### STATED PROBLEM
Reproduce the stretch of material from its first line through the line containing "will (10, 422).", word for word.

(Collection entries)
— start —

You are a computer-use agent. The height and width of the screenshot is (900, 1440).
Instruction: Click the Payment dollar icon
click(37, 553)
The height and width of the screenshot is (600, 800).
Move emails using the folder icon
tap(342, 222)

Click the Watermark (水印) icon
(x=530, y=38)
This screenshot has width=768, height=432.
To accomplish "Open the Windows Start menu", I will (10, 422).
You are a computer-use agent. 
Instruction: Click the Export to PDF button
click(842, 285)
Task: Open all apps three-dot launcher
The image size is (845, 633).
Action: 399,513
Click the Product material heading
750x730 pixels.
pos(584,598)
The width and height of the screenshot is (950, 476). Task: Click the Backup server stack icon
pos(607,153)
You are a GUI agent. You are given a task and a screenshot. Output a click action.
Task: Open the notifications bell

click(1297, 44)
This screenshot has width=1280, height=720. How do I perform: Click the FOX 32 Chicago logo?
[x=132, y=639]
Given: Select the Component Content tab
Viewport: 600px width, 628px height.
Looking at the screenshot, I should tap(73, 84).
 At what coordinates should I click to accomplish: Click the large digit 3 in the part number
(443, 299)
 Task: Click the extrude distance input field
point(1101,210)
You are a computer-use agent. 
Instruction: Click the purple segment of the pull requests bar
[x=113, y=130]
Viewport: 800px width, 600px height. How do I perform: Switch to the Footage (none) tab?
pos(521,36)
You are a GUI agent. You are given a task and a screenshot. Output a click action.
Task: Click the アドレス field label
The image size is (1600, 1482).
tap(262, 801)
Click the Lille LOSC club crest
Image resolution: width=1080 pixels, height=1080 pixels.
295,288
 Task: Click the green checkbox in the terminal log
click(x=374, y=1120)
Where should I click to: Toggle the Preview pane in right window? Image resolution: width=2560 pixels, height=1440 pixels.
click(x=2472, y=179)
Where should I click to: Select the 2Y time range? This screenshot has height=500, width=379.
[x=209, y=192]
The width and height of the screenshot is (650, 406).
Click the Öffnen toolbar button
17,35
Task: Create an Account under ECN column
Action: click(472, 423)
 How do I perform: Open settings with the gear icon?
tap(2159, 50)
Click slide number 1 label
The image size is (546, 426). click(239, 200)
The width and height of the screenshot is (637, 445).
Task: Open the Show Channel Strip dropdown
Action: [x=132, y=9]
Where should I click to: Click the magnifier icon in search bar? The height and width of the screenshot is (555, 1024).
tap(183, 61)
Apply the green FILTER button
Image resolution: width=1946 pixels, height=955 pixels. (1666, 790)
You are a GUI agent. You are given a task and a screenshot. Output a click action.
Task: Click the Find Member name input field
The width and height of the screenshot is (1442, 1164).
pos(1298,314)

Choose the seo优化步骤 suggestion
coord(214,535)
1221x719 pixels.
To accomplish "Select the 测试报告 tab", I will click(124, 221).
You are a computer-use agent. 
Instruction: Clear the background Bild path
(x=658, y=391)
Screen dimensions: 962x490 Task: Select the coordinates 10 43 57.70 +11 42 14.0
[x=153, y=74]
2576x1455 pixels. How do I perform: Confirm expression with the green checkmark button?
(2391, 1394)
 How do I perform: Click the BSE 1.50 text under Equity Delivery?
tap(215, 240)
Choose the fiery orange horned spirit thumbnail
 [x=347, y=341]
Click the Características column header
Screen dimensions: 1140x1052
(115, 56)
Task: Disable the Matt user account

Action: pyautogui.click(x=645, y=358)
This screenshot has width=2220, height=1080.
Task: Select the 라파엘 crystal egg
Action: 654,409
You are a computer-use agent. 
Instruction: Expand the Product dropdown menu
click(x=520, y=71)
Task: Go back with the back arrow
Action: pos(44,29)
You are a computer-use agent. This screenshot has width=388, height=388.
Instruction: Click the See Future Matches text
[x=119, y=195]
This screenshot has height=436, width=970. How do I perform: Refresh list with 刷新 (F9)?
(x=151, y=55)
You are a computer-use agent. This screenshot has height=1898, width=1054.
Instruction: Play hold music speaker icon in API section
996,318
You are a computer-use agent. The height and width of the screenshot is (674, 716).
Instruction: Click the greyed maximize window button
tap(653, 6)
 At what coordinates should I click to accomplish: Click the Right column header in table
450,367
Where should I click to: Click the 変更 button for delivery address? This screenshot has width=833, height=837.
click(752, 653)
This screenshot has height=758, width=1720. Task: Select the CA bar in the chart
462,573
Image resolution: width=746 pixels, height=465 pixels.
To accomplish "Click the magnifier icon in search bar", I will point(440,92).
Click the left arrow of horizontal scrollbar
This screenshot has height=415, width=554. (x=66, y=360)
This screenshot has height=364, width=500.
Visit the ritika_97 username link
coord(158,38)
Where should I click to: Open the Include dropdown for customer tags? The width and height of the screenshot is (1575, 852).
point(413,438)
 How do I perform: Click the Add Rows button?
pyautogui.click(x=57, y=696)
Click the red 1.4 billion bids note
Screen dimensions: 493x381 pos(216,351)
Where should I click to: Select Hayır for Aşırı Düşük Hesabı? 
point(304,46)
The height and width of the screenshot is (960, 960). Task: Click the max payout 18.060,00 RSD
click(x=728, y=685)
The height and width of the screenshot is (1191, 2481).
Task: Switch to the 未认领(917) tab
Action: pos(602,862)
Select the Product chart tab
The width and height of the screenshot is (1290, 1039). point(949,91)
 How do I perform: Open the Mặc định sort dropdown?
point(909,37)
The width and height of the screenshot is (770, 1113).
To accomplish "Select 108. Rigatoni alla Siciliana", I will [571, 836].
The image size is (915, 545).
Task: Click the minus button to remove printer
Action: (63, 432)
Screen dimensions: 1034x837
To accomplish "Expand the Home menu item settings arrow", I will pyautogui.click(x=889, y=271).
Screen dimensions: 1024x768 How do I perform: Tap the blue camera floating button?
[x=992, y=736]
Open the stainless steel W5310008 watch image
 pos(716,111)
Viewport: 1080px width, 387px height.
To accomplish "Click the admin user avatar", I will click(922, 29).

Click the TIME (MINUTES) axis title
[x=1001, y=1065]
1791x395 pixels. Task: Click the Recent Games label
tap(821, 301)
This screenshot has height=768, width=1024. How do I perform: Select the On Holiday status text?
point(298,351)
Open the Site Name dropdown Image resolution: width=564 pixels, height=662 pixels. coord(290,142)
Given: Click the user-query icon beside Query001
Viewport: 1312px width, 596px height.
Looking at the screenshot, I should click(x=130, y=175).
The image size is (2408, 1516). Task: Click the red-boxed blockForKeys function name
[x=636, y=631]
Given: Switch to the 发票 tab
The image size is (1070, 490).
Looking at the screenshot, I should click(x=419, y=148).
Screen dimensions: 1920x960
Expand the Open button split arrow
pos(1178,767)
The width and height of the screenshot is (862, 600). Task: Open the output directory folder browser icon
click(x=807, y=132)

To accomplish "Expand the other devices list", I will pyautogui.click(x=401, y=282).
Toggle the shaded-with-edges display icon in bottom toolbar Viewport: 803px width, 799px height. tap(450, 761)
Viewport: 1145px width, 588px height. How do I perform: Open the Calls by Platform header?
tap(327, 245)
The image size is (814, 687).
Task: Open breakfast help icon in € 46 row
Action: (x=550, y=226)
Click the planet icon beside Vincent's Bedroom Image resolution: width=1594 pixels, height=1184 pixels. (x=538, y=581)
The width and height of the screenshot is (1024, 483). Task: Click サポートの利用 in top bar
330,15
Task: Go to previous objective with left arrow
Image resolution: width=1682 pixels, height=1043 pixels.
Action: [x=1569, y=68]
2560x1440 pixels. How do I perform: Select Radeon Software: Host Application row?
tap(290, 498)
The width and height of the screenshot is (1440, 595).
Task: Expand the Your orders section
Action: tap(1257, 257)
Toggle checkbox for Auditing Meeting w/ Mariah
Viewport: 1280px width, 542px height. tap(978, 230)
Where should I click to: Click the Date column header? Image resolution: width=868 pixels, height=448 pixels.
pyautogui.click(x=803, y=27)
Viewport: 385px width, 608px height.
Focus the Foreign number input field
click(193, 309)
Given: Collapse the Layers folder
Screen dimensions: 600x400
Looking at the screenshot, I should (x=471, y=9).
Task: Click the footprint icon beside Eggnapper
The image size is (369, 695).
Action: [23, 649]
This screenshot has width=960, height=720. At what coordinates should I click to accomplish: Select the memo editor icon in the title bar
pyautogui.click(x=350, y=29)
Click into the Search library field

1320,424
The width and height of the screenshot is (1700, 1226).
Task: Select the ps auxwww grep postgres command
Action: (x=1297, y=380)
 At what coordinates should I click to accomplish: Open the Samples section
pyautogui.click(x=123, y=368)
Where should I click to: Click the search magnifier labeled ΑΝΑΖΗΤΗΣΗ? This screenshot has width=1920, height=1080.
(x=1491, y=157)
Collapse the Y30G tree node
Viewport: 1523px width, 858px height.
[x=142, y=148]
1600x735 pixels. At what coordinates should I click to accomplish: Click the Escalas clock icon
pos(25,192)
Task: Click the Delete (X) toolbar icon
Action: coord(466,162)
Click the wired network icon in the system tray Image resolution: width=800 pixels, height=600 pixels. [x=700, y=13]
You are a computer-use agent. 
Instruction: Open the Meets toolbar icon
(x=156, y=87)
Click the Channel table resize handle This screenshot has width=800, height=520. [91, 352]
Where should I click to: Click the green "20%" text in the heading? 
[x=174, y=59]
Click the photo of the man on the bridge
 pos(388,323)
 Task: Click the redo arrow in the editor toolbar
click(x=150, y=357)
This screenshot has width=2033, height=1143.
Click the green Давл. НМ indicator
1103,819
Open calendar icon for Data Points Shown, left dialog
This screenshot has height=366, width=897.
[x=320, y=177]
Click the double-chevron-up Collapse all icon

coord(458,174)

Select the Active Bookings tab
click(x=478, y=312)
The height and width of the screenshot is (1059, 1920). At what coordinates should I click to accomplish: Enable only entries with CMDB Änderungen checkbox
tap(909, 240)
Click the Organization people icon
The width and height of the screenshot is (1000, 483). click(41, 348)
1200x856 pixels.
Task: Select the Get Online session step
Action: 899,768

— end —

### THE REPLY
You are a computer-use agent. The height and width of the screenshot is (900, 1440).
Instruction: Click the Payment dollar icon
click(37, 553)
The height and width of the screenshot is (600, 800).
Move emails using the folder icon
tap(342, 222)

Click the Watermark (水印) icon
(x=530, y=38)
This screenshot has width=768, height=432.
To accomplish "Open the Windows Start menu", I will (10, 422).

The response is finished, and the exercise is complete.